READING TEXT:
-- begin --
In Unisource, the court found that a covenant not to compete did not protect any legitimate business interest of the employer because the employee signed a separate confidentiality agreement. 964 F.Supp.2d at 1065. The agreement protected the same business interests that the employer claimed necessitated the covenant, thereby reducing the covenant to the status of an "umbrella covenant" that operated only to "undermine fair competition and hurt [the defendant's] ability to work." Id. The court accordingly found it unenforceable. Id.

Although Unisource was decided in the employer/employee context, its reasoning is instructive. As in Unisource, the Confidentiality Agreement in this case protects all of Or-Cal's confidential information disclosed to TKI, including Or-Cal's labels, pricing information, customer lists, and delivery schedule. In fact, Or-Cal repeatedly stresses that the Confidentiality Agreement protects that same information and maintains that TKI is under a continuing obligation not to disclose or make commercial use of confidential information. Therefore, Or-Cal's legitimate business interests are already adequately protected, and the covenant not to compete serves no purpose other than to prevent competition in the U.S. agricultural lime sulfur market.
-- end --
GIVEN PROBLEM A:
Turn the rows starting at the one containing "Open the new terminal profile dropdown arrow" and ending at the one containing "point(313,436)" into a JSON list of strings, one string per row, leaving out blank rows.

SOURCE DATA:
-- begin --
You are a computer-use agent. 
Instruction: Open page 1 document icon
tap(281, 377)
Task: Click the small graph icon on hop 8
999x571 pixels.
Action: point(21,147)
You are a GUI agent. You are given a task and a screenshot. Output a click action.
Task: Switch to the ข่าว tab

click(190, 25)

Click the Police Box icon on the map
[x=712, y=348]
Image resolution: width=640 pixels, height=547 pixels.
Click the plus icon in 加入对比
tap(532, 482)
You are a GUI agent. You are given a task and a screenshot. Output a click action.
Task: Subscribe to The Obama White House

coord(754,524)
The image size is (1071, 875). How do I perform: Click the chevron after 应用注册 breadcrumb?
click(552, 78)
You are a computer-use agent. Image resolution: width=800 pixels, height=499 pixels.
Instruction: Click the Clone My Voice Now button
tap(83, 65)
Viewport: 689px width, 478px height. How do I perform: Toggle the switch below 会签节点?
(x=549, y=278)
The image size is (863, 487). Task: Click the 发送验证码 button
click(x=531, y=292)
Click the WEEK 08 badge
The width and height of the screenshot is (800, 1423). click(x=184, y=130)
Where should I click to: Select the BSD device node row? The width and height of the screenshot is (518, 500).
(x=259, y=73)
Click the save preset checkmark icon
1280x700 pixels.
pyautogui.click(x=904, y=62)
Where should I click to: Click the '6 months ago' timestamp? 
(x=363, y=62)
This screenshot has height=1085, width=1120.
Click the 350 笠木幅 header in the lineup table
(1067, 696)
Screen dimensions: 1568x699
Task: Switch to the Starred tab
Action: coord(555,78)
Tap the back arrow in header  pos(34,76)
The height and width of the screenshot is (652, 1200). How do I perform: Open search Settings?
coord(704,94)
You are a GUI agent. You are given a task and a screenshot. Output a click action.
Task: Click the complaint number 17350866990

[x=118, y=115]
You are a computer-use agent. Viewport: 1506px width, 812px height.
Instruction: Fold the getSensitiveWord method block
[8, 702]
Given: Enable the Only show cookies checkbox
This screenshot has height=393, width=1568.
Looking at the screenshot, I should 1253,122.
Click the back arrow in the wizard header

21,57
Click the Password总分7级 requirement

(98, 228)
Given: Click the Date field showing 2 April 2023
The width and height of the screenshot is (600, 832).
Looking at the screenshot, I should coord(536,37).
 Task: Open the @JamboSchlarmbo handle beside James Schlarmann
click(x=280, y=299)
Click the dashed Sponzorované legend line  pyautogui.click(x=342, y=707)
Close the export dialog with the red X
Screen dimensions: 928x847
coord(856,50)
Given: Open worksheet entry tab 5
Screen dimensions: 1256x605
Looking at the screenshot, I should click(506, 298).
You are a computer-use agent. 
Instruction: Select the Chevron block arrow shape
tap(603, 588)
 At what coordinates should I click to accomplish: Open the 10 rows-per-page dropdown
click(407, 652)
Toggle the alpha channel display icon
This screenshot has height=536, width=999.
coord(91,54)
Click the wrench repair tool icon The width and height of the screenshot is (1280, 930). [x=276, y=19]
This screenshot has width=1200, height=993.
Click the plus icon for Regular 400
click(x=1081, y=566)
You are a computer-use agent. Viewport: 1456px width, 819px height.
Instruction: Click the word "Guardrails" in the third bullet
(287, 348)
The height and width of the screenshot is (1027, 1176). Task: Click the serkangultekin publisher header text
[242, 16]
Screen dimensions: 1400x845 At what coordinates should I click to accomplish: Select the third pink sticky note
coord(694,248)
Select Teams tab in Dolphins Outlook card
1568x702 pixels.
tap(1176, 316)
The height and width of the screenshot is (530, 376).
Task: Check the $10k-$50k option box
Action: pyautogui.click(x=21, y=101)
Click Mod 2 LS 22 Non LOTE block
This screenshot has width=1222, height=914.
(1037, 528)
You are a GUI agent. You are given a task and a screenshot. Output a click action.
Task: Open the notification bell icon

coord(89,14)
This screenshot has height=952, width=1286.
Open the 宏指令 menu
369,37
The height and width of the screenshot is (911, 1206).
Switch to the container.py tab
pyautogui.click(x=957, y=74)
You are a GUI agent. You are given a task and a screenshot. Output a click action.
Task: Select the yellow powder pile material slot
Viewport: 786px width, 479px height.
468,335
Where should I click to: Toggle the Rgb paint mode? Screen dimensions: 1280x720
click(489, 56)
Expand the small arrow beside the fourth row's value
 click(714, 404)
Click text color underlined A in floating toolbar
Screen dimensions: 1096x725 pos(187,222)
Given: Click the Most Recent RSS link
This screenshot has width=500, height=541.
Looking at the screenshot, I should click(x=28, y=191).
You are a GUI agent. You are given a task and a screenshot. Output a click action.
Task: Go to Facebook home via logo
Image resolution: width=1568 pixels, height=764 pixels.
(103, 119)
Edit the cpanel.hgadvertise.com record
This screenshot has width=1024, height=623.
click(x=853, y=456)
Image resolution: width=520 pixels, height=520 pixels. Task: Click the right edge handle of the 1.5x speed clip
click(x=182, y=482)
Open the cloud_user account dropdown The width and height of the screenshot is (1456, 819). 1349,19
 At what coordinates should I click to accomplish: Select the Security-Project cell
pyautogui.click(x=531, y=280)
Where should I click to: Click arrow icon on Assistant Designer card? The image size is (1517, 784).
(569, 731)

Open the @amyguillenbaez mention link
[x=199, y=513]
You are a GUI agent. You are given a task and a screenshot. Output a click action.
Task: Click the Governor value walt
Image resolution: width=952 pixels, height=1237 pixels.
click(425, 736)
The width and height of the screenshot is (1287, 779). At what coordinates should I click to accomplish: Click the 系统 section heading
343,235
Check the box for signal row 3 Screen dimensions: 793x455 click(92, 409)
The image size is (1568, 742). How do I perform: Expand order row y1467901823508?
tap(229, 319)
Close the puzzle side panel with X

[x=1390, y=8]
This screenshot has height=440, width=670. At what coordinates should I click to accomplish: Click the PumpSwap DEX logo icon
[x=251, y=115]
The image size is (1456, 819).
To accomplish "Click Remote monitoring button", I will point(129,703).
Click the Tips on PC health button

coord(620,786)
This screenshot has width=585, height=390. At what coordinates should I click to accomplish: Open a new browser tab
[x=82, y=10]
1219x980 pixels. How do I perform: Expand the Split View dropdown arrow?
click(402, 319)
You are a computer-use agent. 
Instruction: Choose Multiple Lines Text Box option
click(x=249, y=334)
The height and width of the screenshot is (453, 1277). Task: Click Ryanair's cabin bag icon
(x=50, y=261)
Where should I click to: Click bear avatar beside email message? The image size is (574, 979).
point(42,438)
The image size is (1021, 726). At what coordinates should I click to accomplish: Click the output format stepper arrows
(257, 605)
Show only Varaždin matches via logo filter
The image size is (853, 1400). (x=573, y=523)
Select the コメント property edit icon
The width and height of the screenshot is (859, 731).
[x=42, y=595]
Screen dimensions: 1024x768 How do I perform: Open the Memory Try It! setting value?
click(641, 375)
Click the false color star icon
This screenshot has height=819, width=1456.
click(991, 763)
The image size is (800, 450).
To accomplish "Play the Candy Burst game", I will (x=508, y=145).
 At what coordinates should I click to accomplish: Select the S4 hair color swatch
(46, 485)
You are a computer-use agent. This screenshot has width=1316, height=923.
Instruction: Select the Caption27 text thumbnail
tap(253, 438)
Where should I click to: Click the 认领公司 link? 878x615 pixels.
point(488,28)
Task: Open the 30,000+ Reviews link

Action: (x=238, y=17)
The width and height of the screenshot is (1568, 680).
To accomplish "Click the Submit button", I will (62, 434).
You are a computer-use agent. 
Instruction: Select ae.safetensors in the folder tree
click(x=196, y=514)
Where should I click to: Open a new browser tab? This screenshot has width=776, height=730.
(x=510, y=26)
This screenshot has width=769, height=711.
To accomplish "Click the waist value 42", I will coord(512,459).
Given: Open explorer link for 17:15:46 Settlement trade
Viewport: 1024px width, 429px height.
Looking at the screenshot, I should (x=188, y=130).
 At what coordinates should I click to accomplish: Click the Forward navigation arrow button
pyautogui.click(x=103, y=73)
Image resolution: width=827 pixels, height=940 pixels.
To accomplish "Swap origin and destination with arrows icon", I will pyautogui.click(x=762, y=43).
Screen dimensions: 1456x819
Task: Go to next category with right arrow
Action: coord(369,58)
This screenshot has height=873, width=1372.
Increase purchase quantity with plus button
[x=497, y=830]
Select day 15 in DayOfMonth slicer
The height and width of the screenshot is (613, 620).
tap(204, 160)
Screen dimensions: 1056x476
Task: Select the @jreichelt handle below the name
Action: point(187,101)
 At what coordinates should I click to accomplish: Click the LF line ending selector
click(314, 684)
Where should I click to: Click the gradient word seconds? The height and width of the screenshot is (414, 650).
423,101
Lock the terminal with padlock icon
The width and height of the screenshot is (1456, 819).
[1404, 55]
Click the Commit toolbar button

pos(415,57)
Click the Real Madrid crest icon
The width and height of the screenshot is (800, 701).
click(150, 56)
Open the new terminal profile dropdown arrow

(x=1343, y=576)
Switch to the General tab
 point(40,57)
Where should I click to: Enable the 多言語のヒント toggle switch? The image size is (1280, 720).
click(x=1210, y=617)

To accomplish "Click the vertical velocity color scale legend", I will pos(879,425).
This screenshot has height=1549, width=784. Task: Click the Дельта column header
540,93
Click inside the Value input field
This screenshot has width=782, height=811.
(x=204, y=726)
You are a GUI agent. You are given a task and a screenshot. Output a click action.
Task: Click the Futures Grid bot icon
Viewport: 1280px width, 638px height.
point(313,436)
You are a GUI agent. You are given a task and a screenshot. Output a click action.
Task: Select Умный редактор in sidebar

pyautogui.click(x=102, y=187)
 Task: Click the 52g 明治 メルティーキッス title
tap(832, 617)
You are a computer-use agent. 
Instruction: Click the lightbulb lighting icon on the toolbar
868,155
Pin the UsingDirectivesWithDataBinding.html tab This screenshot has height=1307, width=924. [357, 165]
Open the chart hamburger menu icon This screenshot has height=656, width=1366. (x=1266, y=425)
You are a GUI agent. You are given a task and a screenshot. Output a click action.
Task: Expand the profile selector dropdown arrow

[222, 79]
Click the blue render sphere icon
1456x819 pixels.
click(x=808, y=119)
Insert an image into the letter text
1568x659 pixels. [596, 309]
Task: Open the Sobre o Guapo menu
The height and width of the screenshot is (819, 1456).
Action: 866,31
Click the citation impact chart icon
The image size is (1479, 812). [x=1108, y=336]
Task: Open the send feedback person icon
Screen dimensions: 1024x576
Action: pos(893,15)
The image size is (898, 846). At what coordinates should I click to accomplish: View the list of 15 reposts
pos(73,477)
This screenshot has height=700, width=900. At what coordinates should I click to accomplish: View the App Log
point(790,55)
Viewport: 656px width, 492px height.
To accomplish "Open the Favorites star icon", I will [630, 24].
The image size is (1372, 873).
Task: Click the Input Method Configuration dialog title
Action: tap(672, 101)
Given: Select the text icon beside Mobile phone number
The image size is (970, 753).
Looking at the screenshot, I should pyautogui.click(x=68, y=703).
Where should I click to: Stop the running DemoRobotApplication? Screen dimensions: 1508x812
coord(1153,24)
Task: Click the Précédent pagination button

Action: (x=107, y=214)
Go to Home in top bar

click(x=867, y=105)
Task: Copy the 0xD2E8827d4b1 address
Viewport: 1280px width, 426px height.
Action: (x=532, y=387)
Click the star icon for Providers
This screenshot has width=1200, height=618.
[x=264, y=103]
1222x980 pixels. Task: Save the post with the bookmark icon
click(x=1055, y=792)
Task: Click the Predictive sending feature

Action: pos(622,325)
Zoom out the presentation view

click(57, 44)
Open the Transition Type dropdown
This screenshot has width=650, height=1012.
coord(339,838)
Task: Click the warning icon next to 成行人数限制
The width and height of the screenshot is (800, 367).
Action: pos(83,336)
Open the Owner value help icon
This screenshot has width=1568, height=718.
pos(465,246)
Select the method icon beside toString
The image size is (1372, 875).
-- end --
GIVEN PROBLEM B:
Translate this sentence from the passage on the covenant not to compete into Spanish: "Although Unisource was decided in the employer/employee context, its reasoning is instructive."

FULL OUTPUT A:
[
  "Open the new terminal profile dropdown arrow",
  "(x=1343, y=576)",
  "Switch to the General tab",
  " point(40,57)",
  "Where should I click to: Enable the 多言語のヒント toggle switch? The image size is (1280, 720).",
  "click(x=1210, y=617)",
  "To accomplish \"Click the vertical velocity color scale legend\", I will pos(879,425).",
  "This screenshot has height=1549, width=784. Task: Click the Дельта column header",
  "540,93",
  "Click inside the Value input field",
  "This screenshot has width=782, height=811.",
  "(x=204, y=726)",
  "You are a GUI agent. You are given a task and a screenshot. Output a click action.",
  "Task: Click the Futures Grid bot icon",
  "Viewport: 1280px width, 638px height.",
  "point(313,436)"
]

FULL OUTPUT B:
Aunque Unisource se resolvió en el contexto de la relación entre empleador y empleado, su razonamiento resulta instructivo.